“The 10,000 FPOs being formed across the country will turn small farmers into businessmen and make them a major force in the market”. – Prime Minister MODI
“More than 85% of farmers in India are small or marginal… FPOs are designed to strengthen these stakeholders and make them self-reliant”. – Prime Minister MODI
WHAT IS A FARMER PRODUCER ORGANISATION
A Producer Organisation (PO) is a legal entity formed by primary producers, viz. farmers, milk producers, fishermen, weavers, rural artisans, craftsmen. A PO can be a producer company,a cooperative society or any other legal form which provides for sharing of profits/benefits among the members. In some forms like producer companies, institutions of primary producers can also become member of PO.
(https://farmerconnect.apeda.gov.in/Home/ForGroups?PaccessID=1)
Farmers Producer Organisation (FPO) is one type of PO where the members are farmers. Small Farmers’ Agribusiness Consortium (SFAC) is providing support for promotion of FPOs. PO is a generic name for an organization of producers of any produce, e.g., agricultural, non-farm products, artisan products, etc.
(https://farmerconnect.apeda.gov.in/Home/ForGroups?PaccessID=1)
An FPO preserves the private ownership of farms by the farmers and strengthens farmers by collectivising market power. The FPOs were formed because 86% of India’s farmers own lands of less than 2 hectares. To empower this overwhelming number of small and marginal farmers, the FPOs came into picture.
WHAT AN FPO ACTUALLY MEANS:
Many small, private farmers pooling their economic power — not their land ownership — to operate like a large enterprise.

■ **Supplied records**
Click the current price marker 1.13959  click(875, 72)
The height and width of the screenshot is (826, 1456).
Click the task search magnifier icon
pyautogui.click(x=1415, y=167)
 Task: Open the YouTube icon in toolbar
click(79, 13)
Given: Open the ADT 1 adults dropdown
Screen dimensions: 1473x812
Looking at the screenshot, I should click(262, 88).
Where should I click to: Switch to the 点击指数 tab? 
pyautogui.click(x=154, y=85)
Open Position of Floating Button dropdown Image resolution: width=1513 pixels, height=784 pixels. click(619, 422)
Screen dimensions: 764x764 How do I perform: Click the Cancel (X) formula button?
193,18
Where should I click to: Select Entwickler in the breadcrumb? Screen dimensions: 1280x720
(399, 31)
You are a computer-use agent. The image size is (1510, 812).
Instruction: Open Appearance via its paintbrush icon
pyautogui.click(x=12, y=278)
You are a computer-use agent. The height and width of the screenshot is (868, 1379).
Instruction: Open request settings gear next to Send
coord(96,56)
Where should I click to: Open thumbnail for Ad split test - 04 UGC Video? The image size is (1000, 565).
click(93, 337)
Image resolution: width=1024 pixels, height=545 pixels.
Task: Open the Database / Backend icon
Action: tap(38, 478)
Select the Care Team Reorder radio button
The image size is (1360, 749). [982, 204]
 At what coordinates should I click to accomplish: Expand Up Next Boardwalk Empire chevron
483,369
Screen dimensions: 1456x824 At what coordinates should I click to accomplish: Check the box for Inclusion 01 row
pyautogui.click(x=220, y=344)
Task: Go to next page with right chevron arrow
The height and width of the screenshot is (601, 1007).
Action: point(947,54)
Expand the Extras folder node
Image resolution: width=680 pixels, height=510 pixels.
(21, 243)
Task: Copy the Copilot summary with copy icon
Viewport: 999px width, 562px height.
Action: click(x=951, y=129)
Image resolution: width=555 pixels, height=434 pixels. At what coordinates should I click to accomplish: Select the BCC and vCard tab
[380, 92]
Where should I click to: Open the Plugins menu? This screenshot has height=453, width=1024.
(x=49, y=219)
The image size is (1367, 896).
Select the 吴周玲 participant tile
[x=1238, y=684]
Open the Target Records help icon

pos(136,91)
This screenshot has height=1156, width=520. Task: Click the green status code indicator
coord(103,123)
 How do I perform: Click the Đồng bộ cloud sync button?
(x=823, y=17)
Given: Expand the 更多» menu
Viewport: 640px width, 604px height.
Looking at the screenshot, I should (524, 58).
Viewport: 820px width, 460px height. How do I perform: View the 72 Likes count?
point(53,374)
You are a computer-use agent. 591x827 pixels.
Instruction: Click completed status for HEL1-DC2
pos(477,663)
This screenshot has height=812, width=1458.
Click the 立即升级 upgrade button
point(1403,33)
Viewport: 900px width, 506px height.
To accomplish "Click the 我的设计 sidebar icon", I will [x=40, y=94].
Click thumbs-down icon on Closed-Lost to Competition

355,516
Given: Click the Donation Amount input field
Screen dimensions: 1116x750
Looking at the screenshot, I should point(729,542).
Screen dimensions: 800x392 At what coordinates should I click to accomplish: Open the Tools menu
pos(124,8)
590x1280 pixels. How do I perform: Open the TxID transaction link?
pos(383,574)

■ **Stated problem 1**
Transcribe the stretch of the FPO text from "An FPO preserves" through "a large enterprise.".
■ **Stated problem 2**
Answer these questions using the FPO text:
(a) According to the second quotation, what share of farmers in India are small or marginal?
(b) Which organization is named as providing support for the promotion of FPOs?
(c) When small farmers form an FPO, what do they pool, and what do they not pool?
■ **Stated problem 3**
Using the FPO text, explain in one to three sentences why FPOs were formed.

■ **Result 1**
An FPO preserves the private ownership of farms by the farmers and strengthens farmers by collectivising market power. The FPOs were formed because 86% of India’s farmers own lands of less than 2 hectares. To empower this overwhelming number of small and marginal farmers, the FPOs came into picture.
WHAT AN FPO ACTUALLY MEANS:
Many small, private farmers pooling their economic power — not their land ownership — to operate like a large enterprise.

■ **Result 2**
(a) More than 85%.
(b) The Small Farmers' Agribusiness Consortium (SFAC).
(c) They pool their economic power, not their land ownership.

■ **Result 3**
FPOs were formed because 86% of India's farmers own less than 2 hectares of land. They were meant to empower this very large number of small and marginal farmers.